Figure 5. Effect of irrigation on crop revenue resilience. Coefficient estimates of equation SI.1 from the SI Appendix. The dependent variable is the natural log of crop value sold per county hectare from the 1950, 1954, 1959, 1964, 1969, 1974, 1978, 1982, 1987, 1992, 1997, 2002, 2007, 2012, and 2017 Agricultural Censuses. The estimates represent deviations from a county's average relative to normal levels of temperature (A) and precipitation (B). Irrigated and CPIS shares are the fractions of the county irrigated or with CPIS available, respectively, as of 2007. The effect shown is for a one standard deviation increase of irrigated share (0.15). Because “Irrigation” and “CPIS” are not nested, the coefficients come from separate estimations. Year and county fixed effects are included as well as a third-order polynomial of temperature. The sample are the arid counties (west of the 98th meridian) from the “Ogallala counties” (within 100 km of the aquifer boundary).
In Figure 5 we provide the estimated coefficients. The left panel (A) uses temperature as the weather variable.
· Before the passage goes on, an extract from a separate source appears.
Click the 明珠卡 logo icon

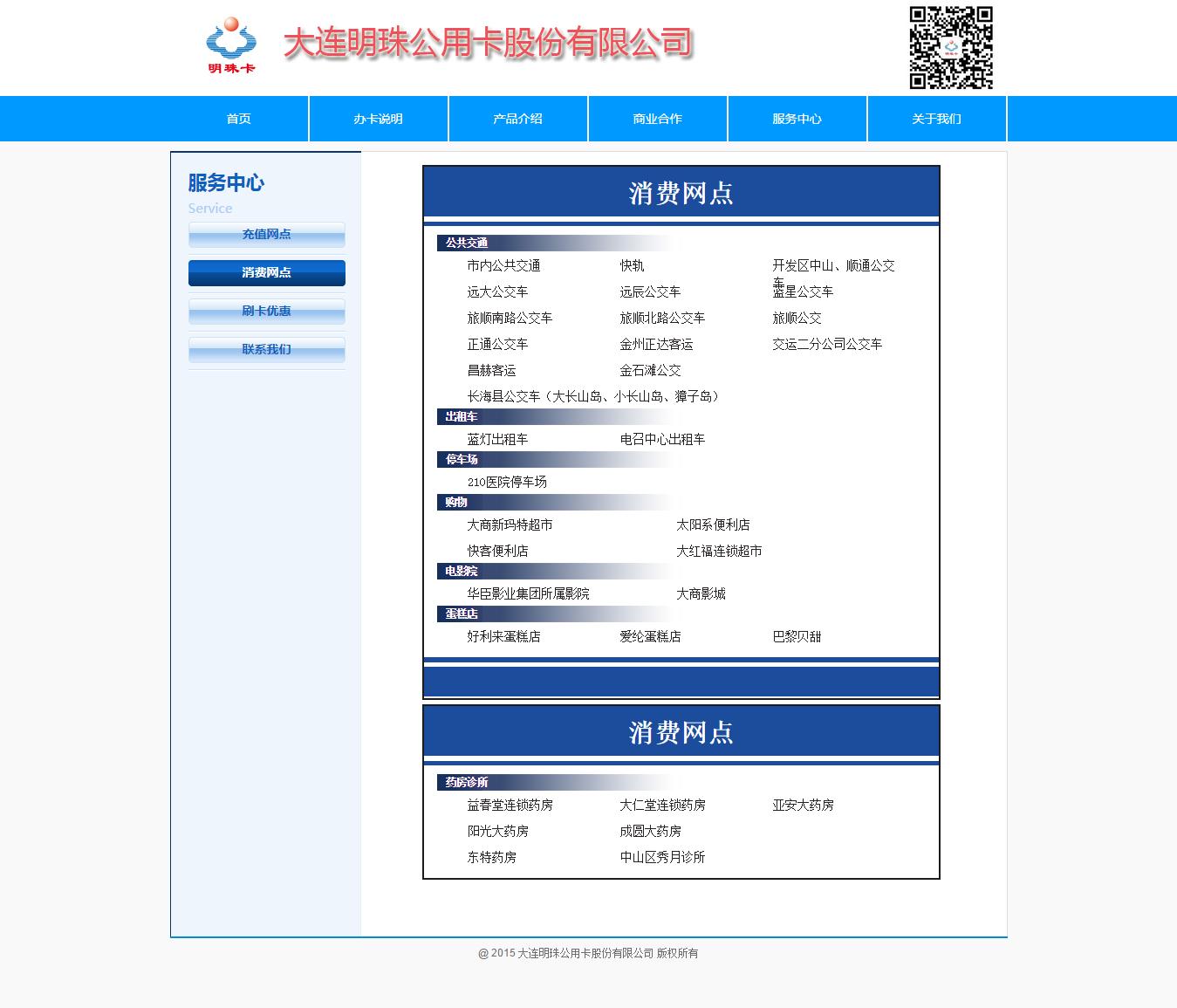pyautogui.click(x=231, y=45)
Here, abnormally cool years increase production across the board, but warmer and significantly warmer years reduce baseline production. Irrigation mitigates the losses. Estimates for CPIS indicate a more positive effect in addressing warmer weather, although it is not statistically distinct from irrigation on its own. Resilience to local precipitation shocks is shown in the right panel (B). Here, no matter the irrigation, significantly wetter years hurt production for all counties. Irrigation offsets losses in dry and significantly dry years, but CPIS does even better at maintaining production levels closer to that in normal years.
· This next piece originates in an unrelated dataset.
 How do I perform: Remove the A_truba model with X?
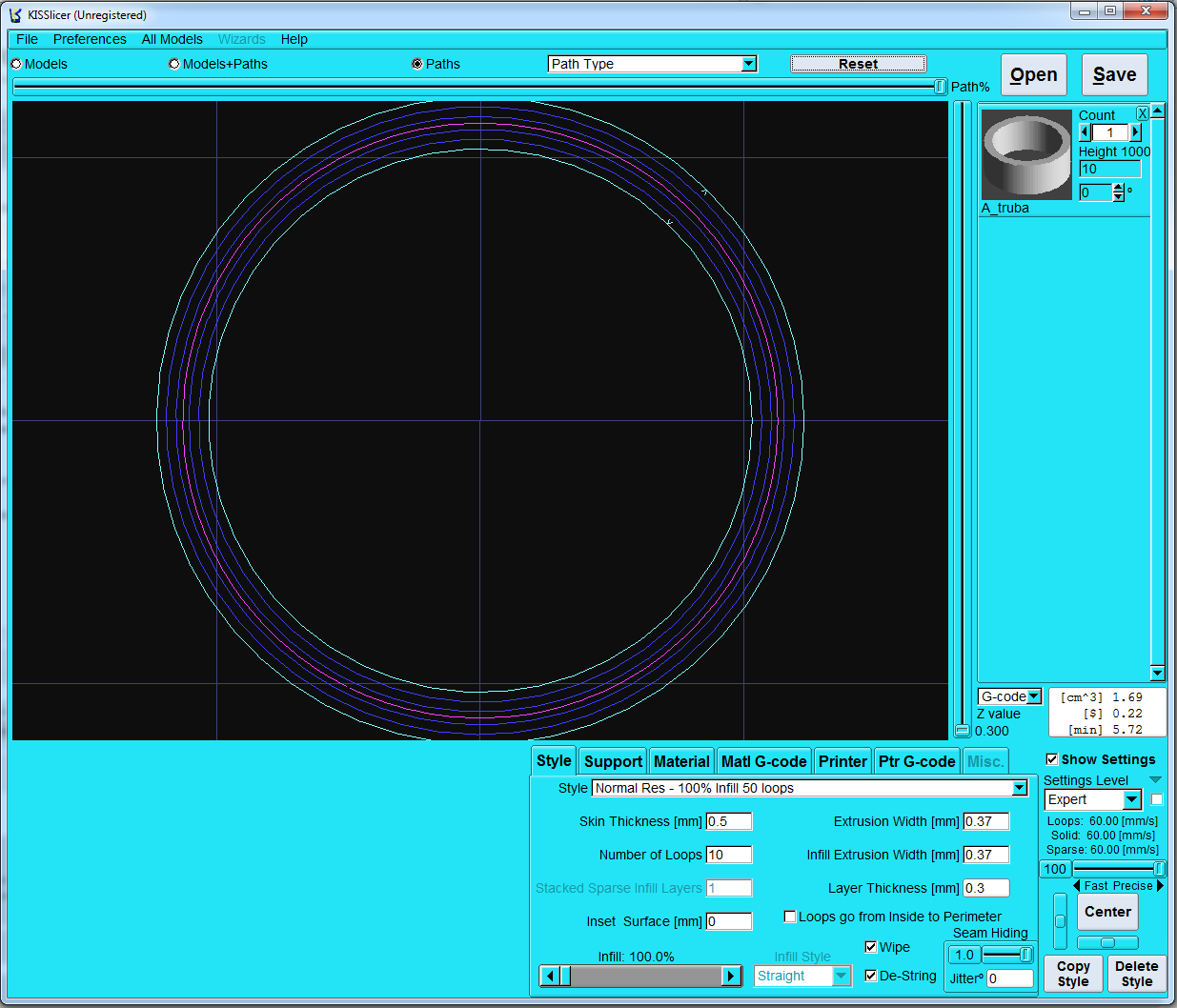click(x=1142, y=113)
The upshot of these three exercises is that economic relationships are sensitive to the irrigation technology present and the deep learning model can provide improved inputs for the economic models. Beyond these examples, the deep learning model could be used to develop a panel data set and analyze the adoption of CPIS systems as well as the effects of that adoption. Additionally, these economic models here aggregate data to the county level but the deep learning model outputs a raster and can be deployed at many scales to better characterize economic irrigation decisions (see Smith and Cooley, 2021 for a Public Land Survey System grid example at the square mile, or 2.6 km2, scale). Given the relative ease of running the deep learning model, it could pick up on new CPIS systems so that we can better model and understand its adoption and effects on the food-energy-water nexus.
Implications for Hydrologic Modeling
Hydrologic models that include pumping and irrigation are commonly used to assess the effects of agriculture on water availability, particularly groundwater (see e.g., the review by Haacker et al., 2019 and references therein). Such models can be powerful tools for planning and resource management and have grown in scale to include global groundwater use for food production (e.g., Wada et al., 2010; de Graaf et al., 2019) to study economic and environmental limits to pumping. These models all require many input parameters to define the location and extent of irrigated area and pumping wells. As these input data are often not directly available, they are often based on coarser resolution (e.g., county level) information or land cover classification from nation datasets (e.g. Gilbert et al., 2017; Thatch et al., 2020), depletion estimates lumped over major aquifers (e.g., Konikow, 2013), or combined from model simulations and administrative databases (e.g.. Siebert et al., 2010).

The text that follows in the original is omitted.